*Exercise text*
Right now, in the year 2025 CE, it is relatively common to believe that if you are born with a penis, you are a man, and if you are born with a vagina, you are a woman. It is common to believe that anyone who attempts to assert otherwise is mentally ill at best.
At face value, when I put it that way free of any other context, reading it as a severed employee of Lumon Corporation might read it, it looks relatively reasonable.
But let's look at it another way: Why the fuck would you care what genitals someone else has?
There's lots of talk about gender lately in the human world, and it's frankly getting exhausting. It's not likely that anyone who reads this will have not heard all the arguments, so I won't bother going over them. But I will say a little bit about my experience.
I never felt comfortable as a boy. As in, when I was a child, I was basically always uncomfortable, but also, the idea of "boyhood" never resonated with me. I have vague, distant memories of being a child wishing I was a girl. But those thoughts were socialized out of me. They were "wrong." I was a boy, and that was that.

*Material provided*
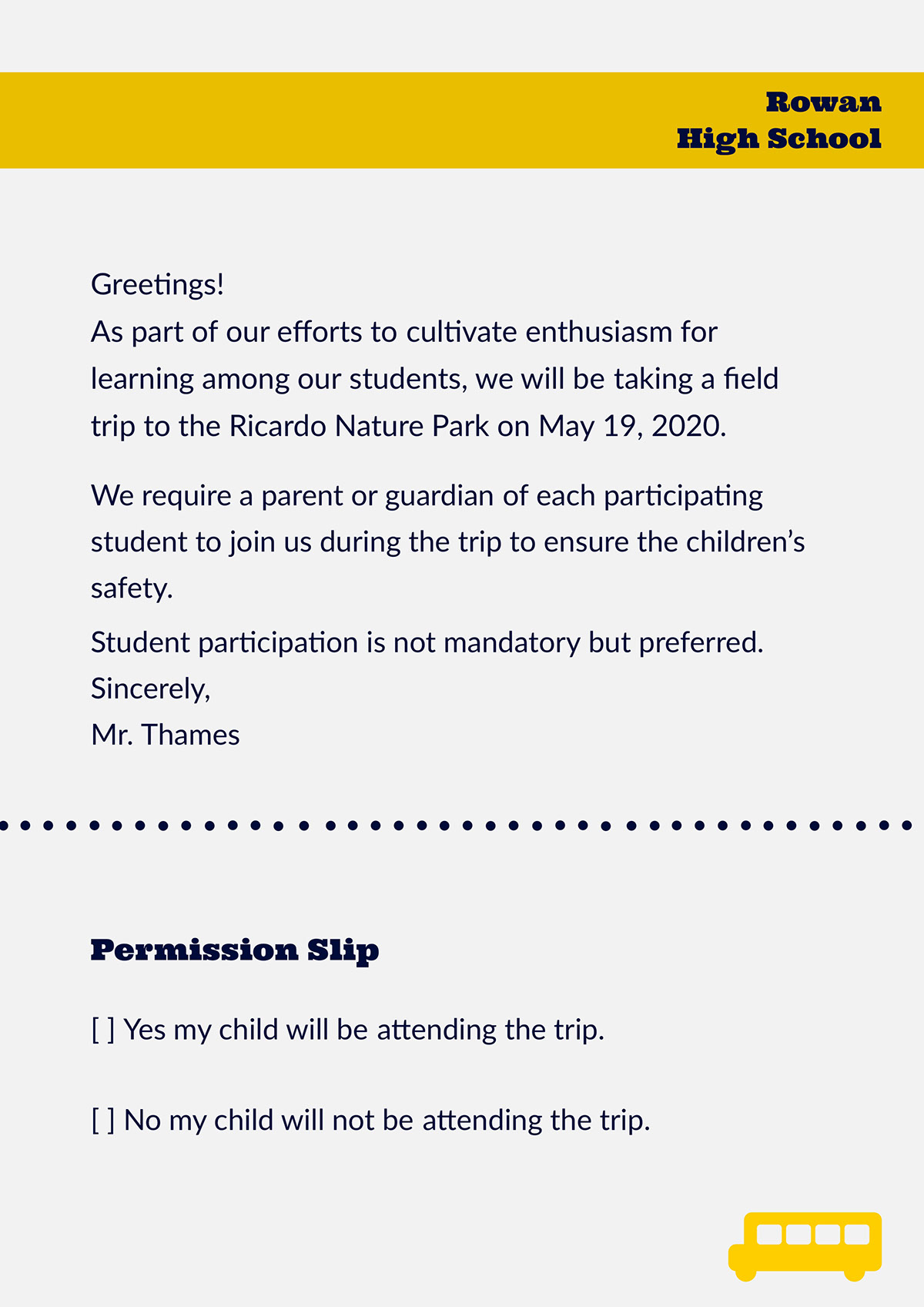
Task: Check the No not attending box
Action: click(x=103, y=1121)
--
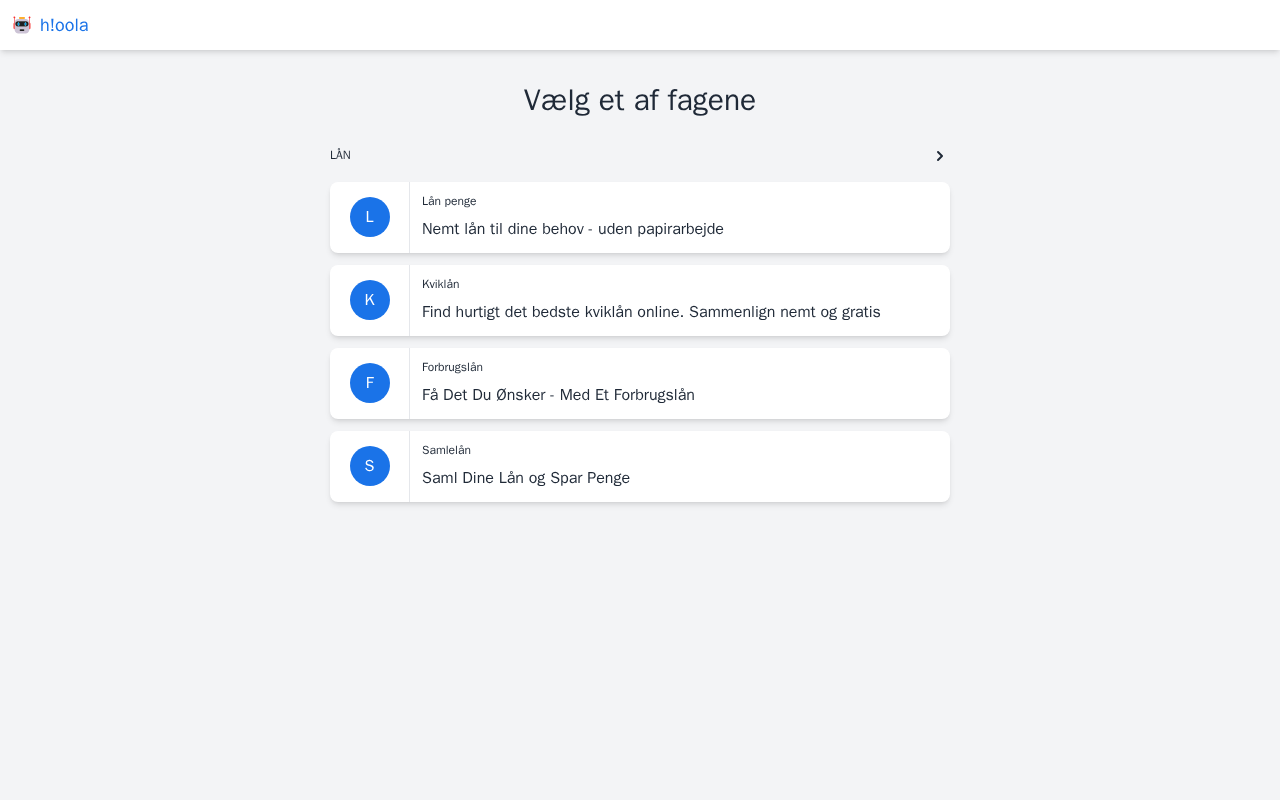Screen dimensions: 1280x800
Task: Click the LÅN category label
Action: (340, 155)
==
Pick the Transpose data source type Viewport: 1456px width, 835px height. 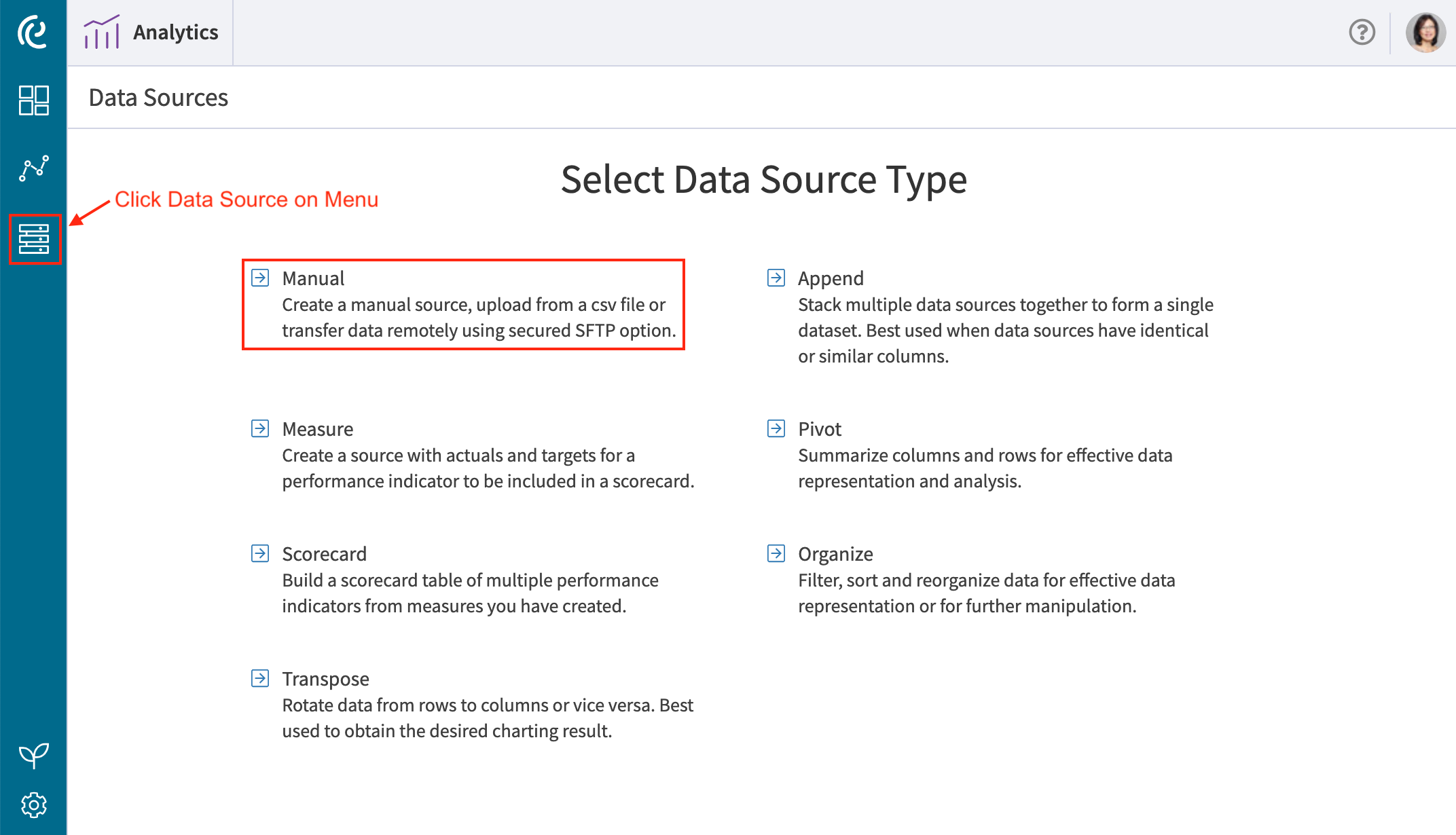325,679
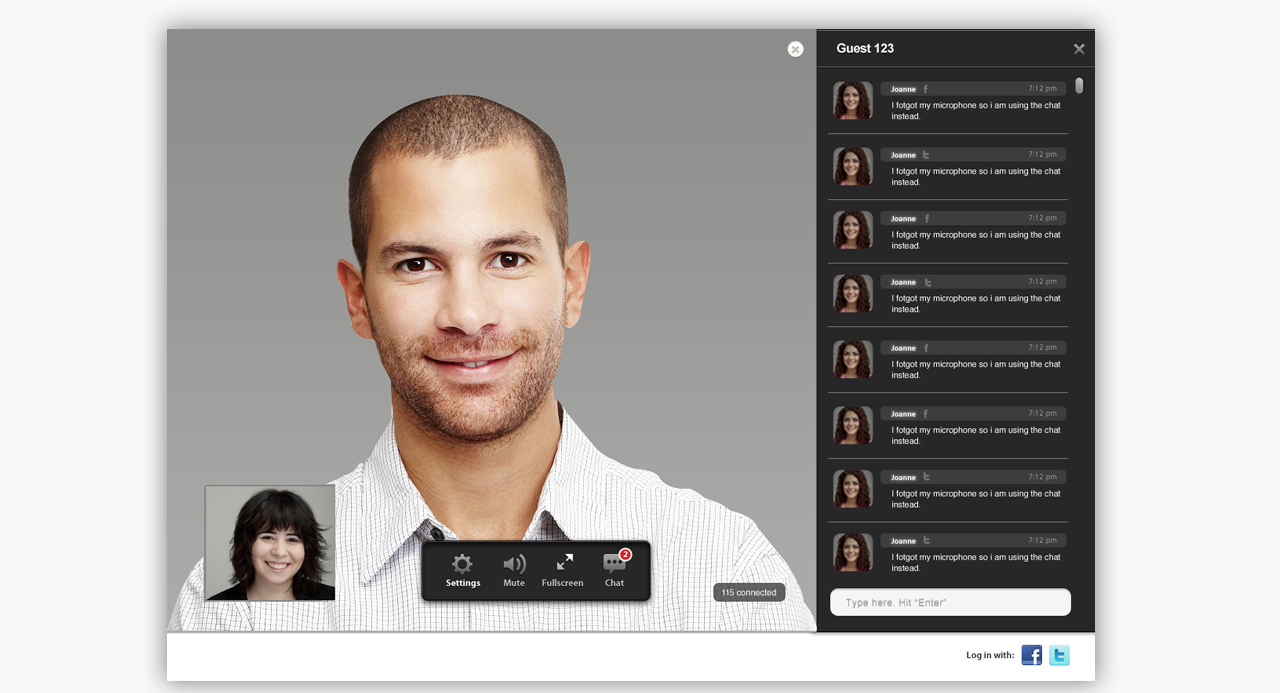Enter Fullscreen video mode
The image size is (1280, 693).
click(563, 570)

*Tasks and exercises*
A - What year does the gender essay give as the present?
B - Translate this sentence from the gender essay into Spanish: "But those thoughts were socialized out of me."
C - Write out the passage of the gender essay starting with "Right now, in" and going on through "about my experience.".
The rows have nothing to do with this work.

*Solved tasks*
A - 2025 CE

B - Pero esos pensamientos me fueron eliminados por la socialización.

C -
Right now, in the year 2025 CE, it is relatively common to believe that if you are born with a penis, you are a man, and if you are born with a vagina, you are a woman. It is common to believe that anyone who attempts to assert otherwise is mentally ill at best.
At face value, when I put it that way free of any other context, reading it as a severed employee of Lumon Corporation might read it, it looks relatively reasonable.
But let's look at it another way: Why the fuck would you care what genitals someone else has?
There's lots of talk about gender lately in the human world, and it's frankly getting exhausting. It's not likely that anyone who reads this will have not heard all the arguments, so I won't bother going over them. But I will say a little bit about my experience.